As the major focus of this study, the possible applications of RSFJ dampers have been investigated for improving the seismic performance of current earthquake-prone buildings (on both local and global levels). As for the local retrofitting, the RSFJ was utilized as a haunch element for strengthening of deficient RC beam-column joints. The proposed system can preserve the benefits of conventional haunch retrofitting system while offering the benefits of RSFJ damper (reliable energy dissipation and recentering force) to weak RC frames. On this basis, a numerical nonlinear model was developed and a design procedure was provided for proper retrofit design of the haunches for beam-column joints of the RC frames. Two beam-column joints (one interior and one exterior) were then selected as a case study for retrofit design and their improved performance demonstrated their enhanced behaviour in terms of energy dissipation, stiffness and strength improvement, along with minimal residual deformation.

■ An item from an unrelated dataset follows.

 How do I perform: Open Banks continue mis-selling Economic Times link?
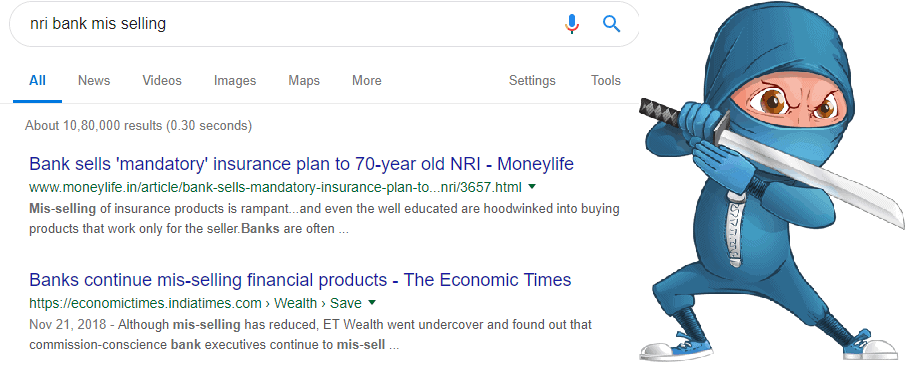pyautogui.click(x=300, y=279)
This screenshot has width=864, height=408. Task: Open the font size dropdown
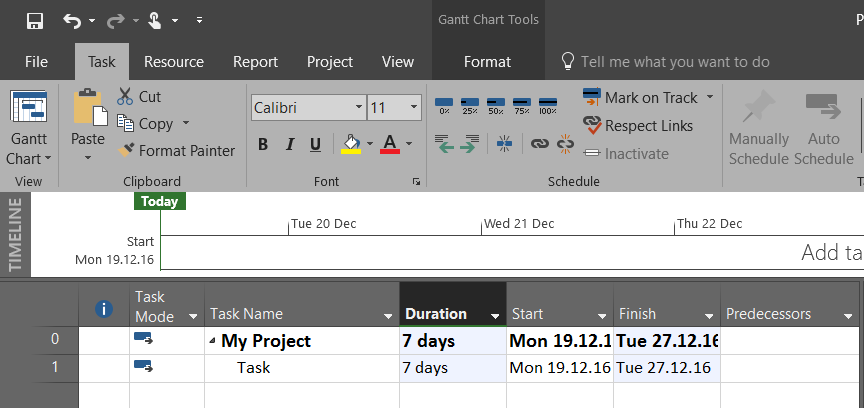click(414, 107)
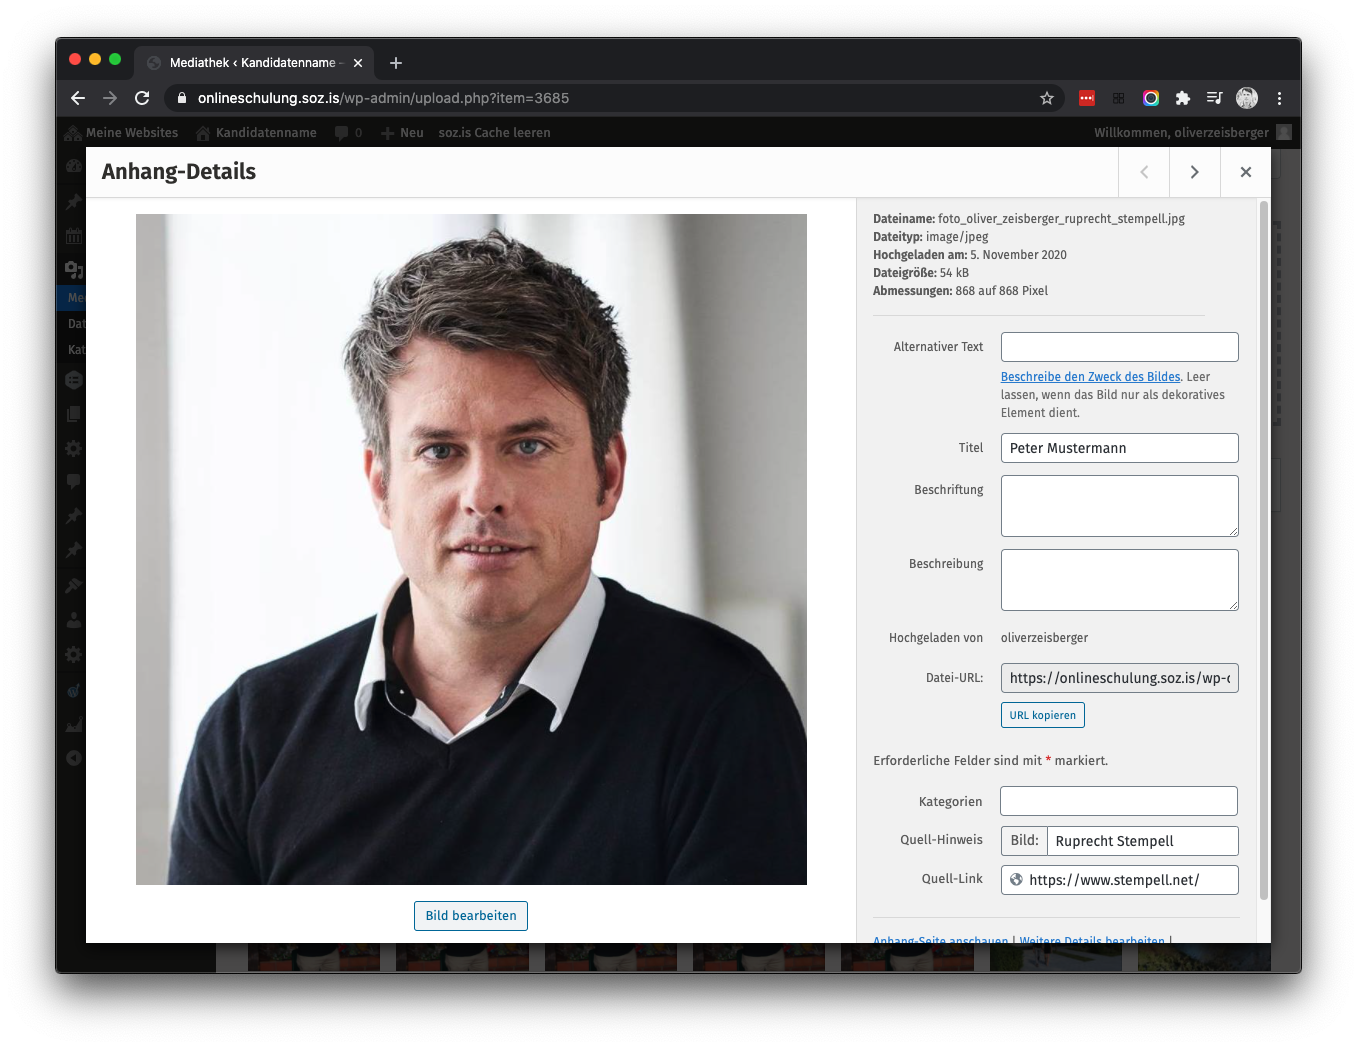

As for the global retrofitting of deficient RC frames, the RSFJ-toggle bracing system is introduced and investigated numerically and experimentally. The RSFJ-toggle bracing system can be activated within small drift values of the structure and preserve the frame from excessive damage. Two scaled deficient RC frames representing typical pre-1970s RC moment resisting frames were constructed and tested to investigate the performance of such retrofitting system, as compared to the bare frame. Material testing of the concrete and steel rebars as well as the damper component testing were conducted to gain accurate data for numerical modelling. Recommendations regarding the proper design of various aspects of this retrofitting system were provided in the thesis, including the brace buckling design, instability consideration for the damper, as well as the overall system, connection detailing and gusset plate design requirements. The experimental observations demonstrate the improved behaviour of the frame in terms of energy dissipation and enhanced stiffness and strength for the upgraded RC frame. The numerical model could also capture the behaviour of the system with an acceptable accuracy. As per the findings of this study, the proposed retrofit solution can strengthen the non-ductile RC frames within a limited drift and replace the pinching behaviour of the deficient RC frames with a repeatable reliable semi-flag shape hysteresis performance.